How do I join one table onto another where userid = userid but only for that date?

I'm looking to take the total time a user worked on each batch at his workstation, the total estimated work that was completed, the amount the user was paid, and how many failures the user has had for each day this year. If I can join all of this into one query then I can use it in excel and format things nicely in pivot tables and such.
EDIT: I've realized that is only possible to do this in multiple queries so I have narrowed my scope down to this:
SELECT batch_log.userid,
batches.operation_id,
SUM(TIME_TO_SEC(ramses.batch_log.time_elapsed)),
SUM(ramses.tasks.estimated_nonrecurring + ramses.tasks.estimated_recurring),
DATE(start_time)
FROM batch_log
JOIN batches ON batch_log.batch_id=batches.id
JOIN ramses.tasks ON ramses.batch_log.batch_id=ramses.tasks.batch_id
JOIN protocase.tblusers on ramses.batch_log.userid = protocase.tblusers.userid
WHERE DATE(ramses.batch_log.start_time) > "2011-01-01"
AND protocase.tblusers.active = 1
GROUP BY userid, batches.operation_id, start_time
ORDER BY start_time, userid ASC
The cross join was causing the problem.
No, in general a Having clause is used to filter the results of your Group by - for example, only reporting those who were paid for more than 24 hours in a day (HAVING SUM(ramses.timesheet_detail.paidTime) > 24). Unless you need to perform filtering of aggregate results, you shouldn't need a having clause at all.

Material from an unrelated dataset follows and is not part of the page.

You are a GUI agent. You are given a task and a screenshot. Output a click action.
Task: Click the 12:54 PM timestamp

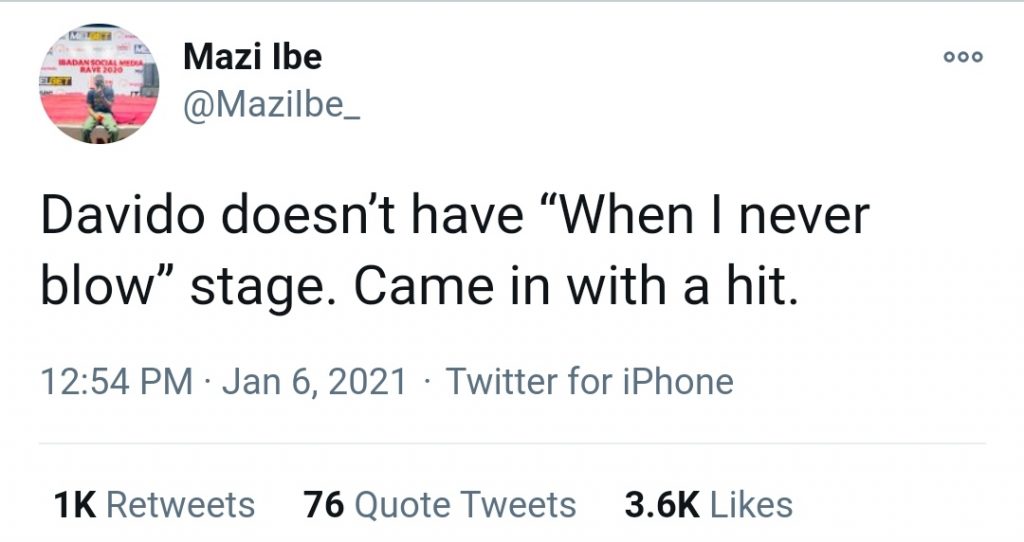pos(116,381)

Most of those conditions should be moved into a where clause, or as part of the joins, for two reasons - 1) Filtering should in general be done as soon as possible, to limit the work the query needs to perform. 2) If the filtering is already done, restating it may cause the query to perform additional, unneeded work.
From what I've seen so far, it appears that you're trying to roll things up by the day - try changing the last column in the group by clause to date(ramses.batch_log.start_time), or you're grouping by (what I assume is) a timestamp.
EDIT:
About schema names - yes, you can name them in the from and join sections. Often, too, the query may be able to resolve the needed schemas based on some default search list (how or if this is set up depends on your database).

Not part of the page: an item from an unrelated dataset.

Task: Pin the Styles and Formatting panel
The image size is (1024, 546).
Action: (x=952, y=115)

Here is how I would have reformatted the query:
SELECT tblusers.userid, operations.name AS name,
SUM(TIME_TO_SEC(batch_log.time_elapsed)) AS time_elapsed,
SUM(tasks.estimated_nonrecurring + tasks.estimated_recurring) AS total_estimated,
SUM(timesheet_detail.paidTime) as hours_paid,
DATE(start_time) as date_paid
FROM tblusers
JOIN batch_log
ON tblusers.userid = batch_log.userid
AND DATE(batch_log.start_time) >= "2011-01-01"
JOIN batches
ON batch_log.batch_id = batches.id
JOIN operations
ON operations.id = batches.operation_id
JOIN tasks
ON batches.id = tasks.batch_id
JOIN timesheet_detail
ON tblusers.userid = timesheet_detail.userid
AND batch_log.start_time = timesheet_detail.for_day
AND DATE(timesheet_detail.for_day) = DATE(start_time)

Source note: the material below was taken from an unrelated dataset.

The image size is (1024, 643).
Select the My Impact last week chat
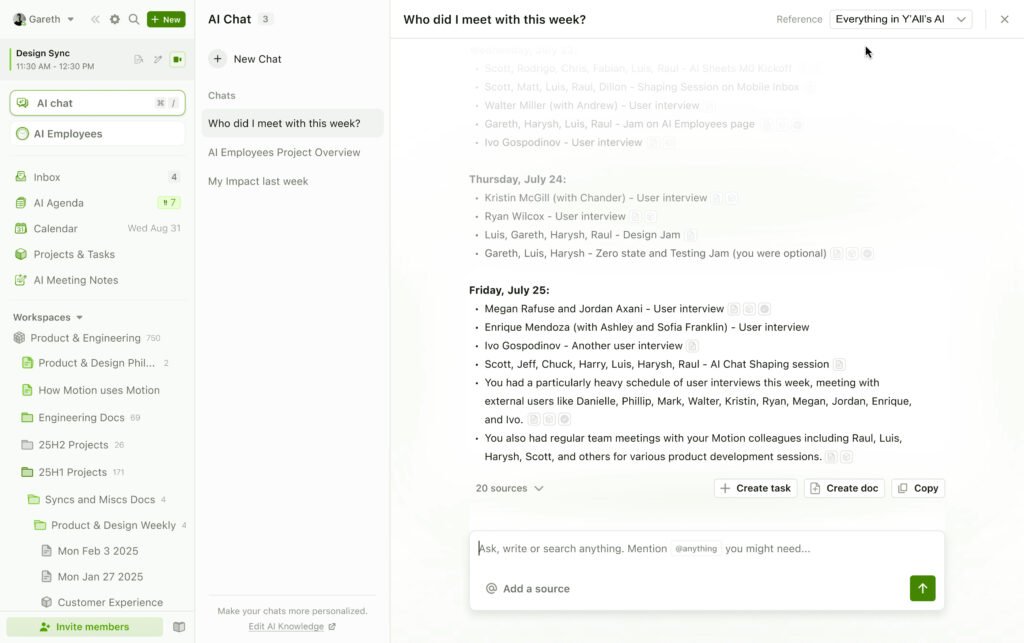(x=258, y=181)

WHERE tblusers.departmentid = 8
GROUP BY tblusers.userid, name, DATE(batch_log.start_time)
ORDER BY date_paid ASC
Of particular concern is the batch_log.start_time = timesheet_detail.for_day line, which is comparing (what are implied to be) timestamps. Are these really equal? I expect that one or both of these should be wrapped in a date() function.
As for why you may be getting unexpected data - you appear to have eliminated some of your join conditions. Without knowing the exact setup and use of your database, I cannot give the exact reason for your results (or even able to say they are wrong), but I think the fact that you join to the operations table without any join condition is probably to blame - if there are 2 records in that table, it will double all of your previous results, and it looks like there may be 12. You also removed operations.name from the group by clause, which may or may not give you the results you want. I would look into the rest of your table relationships, and see if there are any further restrictions that need to be made.